The anticipations of Mr. Wilks were more than realized on the following Tuesday. From the time a trim maid showed him into the smoking-room until late at night, when he left, a feted and honoured guest, with one of his host’s best cigars between his teeth, nothing that could yield him any comfort was left undone. In the easiest of easy chairs he sat in the garden beneath the leafy branches of apple trees, and undiluted wisdom and advice flowed from his lips in a stream as he beamed delightedly upon his entertainer.
[Illustration: “Undiluted wisdom and advice flowed from his lips.”]
Their talk was mainly of Sunwich and Sunwich people, and it was an easy step from these to Equator Lodge. On that subject most people would have found the ex-steward somewhat garrulous, but Jem Hardy listened with great content, and even brought him back to it when he showed signs of wandering. Altogether Mr. Wilks spent one of the pleasantest evenings of his life, and, returning home in a slight state of mental exhilaration, severely exercised the tongues of Fullalove Alley by a bearing considered incompatible with his station.

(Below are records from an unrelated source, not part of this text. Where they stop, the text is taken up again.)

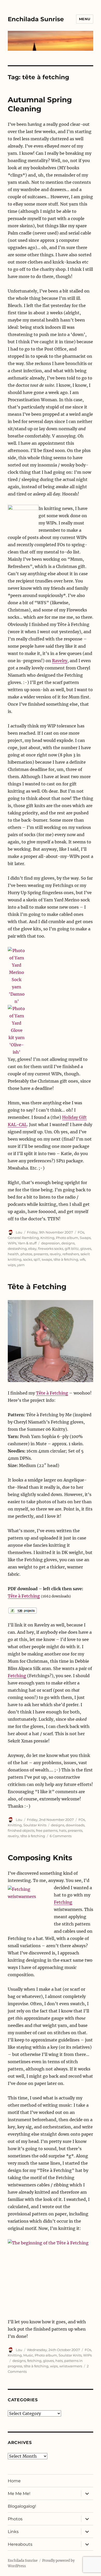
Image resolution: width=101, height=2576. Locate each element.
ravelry (55, 1254)
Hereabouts (20, 2544)
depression (50, 1243)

Jem Hardy paid a return call on the following Friday, and had no cause to complain of any lack of warmth in his reception. The ex-steward was delighted to see him, and after showing him various curios picked up during his voyages, took him to the small yard in the rear festooned with scarlet-runner beans, and gave him a chair in full view of the neighbours.
“I’m the only visitor to-night?” said Hardy, after an hour’s patient listening and waiting.
Mr. Wilks nodded casually. “Miss Kate came last night,” he said. “Friday is her night, but she came yesterday instead.”
Mr. Hardy said, “Oh, indeed,” and fell straight-way into a dismal reverie from which the most spirited efforts of his host only partially aroused him.
Without giving way to undue egotism it was pretty clear that Miss Nugent had changed her plans on his account, and a long vista of pleasant Friday evenings suddenly vanished. He, too, resolved to vary his visits, and, starting with a basis of two a week, sat trying to solve the mathematical chances of selecting the same as Kate Nugent; calculations which were not facilitated by a long-winded account from Mr. Wilks of certain interesting amours of his youthful prime.
Before he saw Kate Nugent again, however, another old acquaintance turned up safe and sound in Sunwich. Captain Nugent walking into the town saw him first: a tall, well-knit young man in shabby clothing, whose bearing even in the distance was oddly familiar. As he came closer the captain’s misgivings were confirmed, and in the sunburnt fellow in tattered clothes who advanced upon him with out-stretched hand he reluctantly recognized his son.
“What have you come home for?” he inquired, ignoring the hand and eyeing him from head to foot.